◆ THE RECORDS ◆
Content starts

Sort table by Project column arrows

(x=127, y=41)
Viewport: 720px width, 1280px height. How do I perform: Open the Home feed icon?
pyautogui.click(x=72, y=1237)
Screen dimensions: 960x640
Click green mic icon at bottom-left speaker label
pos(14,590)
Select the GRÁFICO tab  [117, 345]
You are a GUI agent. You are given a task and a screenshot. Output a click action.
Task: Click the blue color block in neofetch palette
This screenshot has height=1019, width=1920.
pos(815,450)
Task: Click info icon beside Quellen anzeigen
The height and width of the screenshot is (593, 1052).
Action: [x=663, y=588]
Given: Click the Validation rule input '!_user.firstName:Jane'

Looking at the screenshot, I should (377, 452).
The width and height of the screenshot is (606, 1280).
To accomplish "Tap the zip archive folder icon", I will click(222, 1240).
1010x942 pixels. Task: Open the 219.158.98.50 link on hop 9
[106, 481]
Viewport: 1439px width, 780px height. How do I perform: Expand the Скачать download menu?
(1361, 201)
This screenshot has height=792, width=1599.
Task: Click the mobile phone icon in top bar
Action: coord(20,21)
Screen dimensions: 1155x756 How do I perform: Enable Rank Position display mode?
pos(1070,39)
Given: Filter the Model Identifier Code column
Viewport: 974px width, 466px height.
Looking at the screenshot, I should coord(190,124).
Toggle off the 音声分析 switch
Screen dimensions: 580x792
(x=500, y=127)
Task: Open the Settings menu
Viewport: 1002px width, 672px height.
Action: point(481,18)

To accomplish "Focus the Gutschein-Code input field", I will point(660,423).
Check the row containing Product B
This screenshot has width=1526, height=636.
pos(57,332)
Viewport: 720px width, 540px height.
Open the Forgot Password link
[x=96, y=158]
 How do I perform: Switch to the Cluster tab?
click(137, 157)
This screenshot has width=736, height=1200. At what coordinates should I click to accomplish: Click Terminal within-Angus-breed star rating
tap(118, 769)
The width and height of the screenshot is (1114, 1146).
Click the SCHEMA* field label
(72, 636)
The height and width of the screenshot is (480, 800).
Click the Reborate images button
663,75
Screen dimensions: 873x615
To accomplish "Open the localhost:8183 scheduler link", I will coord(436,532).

Content ends

◆ WORK INSTRUCTIONS ◆
Print all the lines exactly as they occur in the listing.

◆ RESULT ◆
Sort table by Project column arrows

(x=127, y=41)
Viewport: 720px width, 1280px height. How do I perform: Open the Home feed icon?
pyautogui.click(x=72, y=1237)
Screen dimensions: 960x640
Click green mic icon at bottom-left speaker label
pos(14,590)
Select the GRÁFICO tab  [117, 345]
You are a GUI agent. You are given a task and a screenshot. Output a click action.
Task: Click the blue color block in neofetch palette
This screenshot has height=1019, width=1920.
pos(815,450)
Task: Click info icon beside Quellen anzeigen
The height and width of the screenshot is (593, 1052).
Action: [x=663, y=588]
Given: Click the Validation rule input '!_user.firstName:Jane'

Looking at the screenshot, I should (377, 452).
The width and height of the screenshot is (606, 1280).
To accomplish "Tap the zip archive folder icon", I will click(222, 1240).
1010x942 pixels. Task: Open the 219.158.98.50 link on hop 9
[106, 481]
Viewport: 1439px width, 780px height. How do I perform: Expand the Скачать download menu?
(1361, 201)
This screenshot has height=792, width=1599.
Task: Click the mobile phone icon in top bar
Action: coord(20,21)
Screen dimensions: 1155x756 How do I perform: Enable Rank Position display mode?
pos(1070,39)
Given: Filter the Model Identifier Code column
Viewport: 974px width, 466px height.
Looking at the screenshot, I should coord(190,124).
Toggle off the 音声分析 switch
Screen dimensions: 580x792
(x=500, y=127)
Task: Open the Settings menu
Viewport: 1002px width, 672px height.
Action: point(481,18)

To accomplish "Focus the Gutschein-Code input field", I will point(660,423).
Check the row containing Product B
This screenshot has width=1526, height=636.
pos(57,332)
Viewport: 720px width, 540px height.
Open the Forgot Password link
[x=96, y=158]
 How do I perform: Switch to the Cluster tab?
click(137, 157)
This screenshot has width=736, height=1200. At what coordinates should I click to accomplish: Click Terminal within-Angus-breed star rating
tap(118, 769)
The width and height of the screenshot is (1114, 1146).
Click the SCHEMA* field label
(72, 636)
The height and width of the screenshot is (480, 800).
Click the Reborate images button
663,75
Screen dimensions: 873x615
To accomplish "Open the localhost:8183 scheduler link", I will coord(436,532).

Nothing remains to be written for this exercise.